▸ Goal of the exercise:
Reproduce all the data verbatim.

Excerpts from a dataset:
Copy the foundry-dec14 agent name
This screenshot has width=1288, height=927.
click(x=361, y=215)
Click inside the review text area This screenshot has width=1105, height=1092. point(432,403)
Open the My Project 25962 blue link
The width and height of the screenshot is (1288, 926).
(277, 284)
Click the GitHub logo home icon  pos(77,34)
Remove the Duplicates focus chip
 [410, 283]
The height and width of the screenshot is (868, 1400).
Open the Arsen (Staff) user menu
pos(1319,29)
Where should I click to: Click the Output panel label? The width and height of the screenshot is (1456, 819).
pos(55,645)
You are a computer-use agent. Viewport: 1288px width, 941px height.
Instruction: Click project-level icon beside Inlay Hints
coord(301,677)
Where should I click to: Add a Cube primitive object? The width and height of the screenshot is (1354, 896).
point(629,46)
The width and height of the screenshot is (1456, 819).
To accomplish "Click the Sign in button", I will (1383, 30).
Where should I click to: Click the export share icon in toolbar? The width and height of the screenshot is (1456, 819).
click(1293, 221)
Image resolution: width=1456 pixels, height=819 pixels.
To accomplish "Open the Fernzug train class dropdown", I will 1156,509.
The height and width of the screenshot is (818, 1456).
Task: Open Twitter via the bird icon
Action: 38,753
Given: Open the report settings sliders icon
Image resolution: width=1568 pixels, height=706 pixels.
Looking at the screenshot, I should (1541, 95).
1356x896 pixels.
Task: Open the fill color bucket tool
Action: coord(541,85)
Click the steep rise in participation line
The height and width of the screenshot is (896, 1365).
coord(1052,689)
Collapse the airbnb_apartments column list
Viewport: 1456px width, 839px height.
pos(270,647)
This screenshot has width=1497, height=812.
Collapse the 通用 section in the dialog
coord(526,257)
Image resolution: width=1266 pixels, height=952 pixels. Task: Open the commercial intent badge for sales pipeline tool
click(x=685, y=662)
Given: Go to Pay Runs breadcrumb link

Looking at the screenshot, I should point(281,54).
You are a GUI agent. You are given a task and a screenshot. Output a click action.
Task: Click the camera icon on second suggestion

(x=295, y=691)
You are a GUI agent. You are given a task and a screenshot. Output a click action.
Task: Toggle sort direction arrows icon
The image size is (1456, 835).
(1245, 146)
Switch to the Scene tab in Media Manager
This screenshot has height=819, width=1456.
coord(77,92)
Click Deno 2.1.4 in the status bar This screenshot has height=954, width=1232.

▸ Exercise solution:
Copy the foundry-dec14 agent name
This screenshot has width=1288, height=927.
click(x=361, y=215)
Click inside the review text area This screenshot has width=1105, height=1092. point(432,403)
Open the My Project 25962 blue link
The width and height of the screenshot is (1288, 926).
(277, 284)
Click the GitHub logo home icon  pos(77,34)
Remove the Duplicates focus chip
 [410, 283]
The height and width of the screenshot is (868, 1400).
Open the Arsen (Staff) user menu
pos(1319,29)
Where should I click to: Click the Output panel label? The width and height of the screenshot is (1456, 819).
pos(55,645)
You are a computer-use agent. Viewport: 1288px width, 941px height.
Instruction: Click project-level icon beside Inlay Hints
coord(301,677)
Where should I click to: Add a Cube primitive object? The width and height of the screenshot is (1354, 896).
point(629,46)
The width and height of the screenshot is (1456, 819).
To accomplish "Click the Sign in button", I will (1383, 30).
Where should I click to: Click the export share icon in toolbar? The width and height of the screenshot is (1456, 819).
click(1293, 221)
Image resolution: width=1456 pixels, height=819 pixels.
To accomplish "Open the Fernzug train class dropdown", I will 1156,509.
The height and width of the screenshot is (818, 1456).
Task: Open Twitter via the bird icon
Action: 38,753
Given: Open the report settings sliders icon
Image resolution: width=1568 pixels, height=706 pixels.
Looking at the screenshot, I should (1541, 95).
1356x896 pixels.
Task: Open the fill color bucket tool
Action: coord(541,85)
Click the steep rise in participation line
The height and width of the screenshot is (896, 1365).
coord(1052,689)
Collapse the airbnb_apartments column list
Viewport: 1456px width, 839px height.
pos(270,647)
This screenshot has width=1497, height=812.
Collapse the 通用 section in the dialog
coord(526,257)
Image resolution: width=1266 pixels, height=952 pixels. Task: Open the commercial intent badge for sales pipeline tool
click(x=685, y=662)
Given: Go to Pay Runs breadcrumb link

Looking at the screenshot, I should point(281,54).
You are a GUI agent. You are given a task and a screenshot. Output a click action.
Task: Click the camera icon on second suggestion

(x=295, y=691)
You are a GUI agent. You are given a task and a screenshot. Output a click action.
Task: Toggle sort direction arrows icon
The image size is (1456, 835).
(1245, 146)
Switch to the Scene tab in Media Manager
This screenshot has height=819, width=1456.
coord(77,92)
Click Deno 2.1.4 in the status bar This screenshot has height=954, width=1232.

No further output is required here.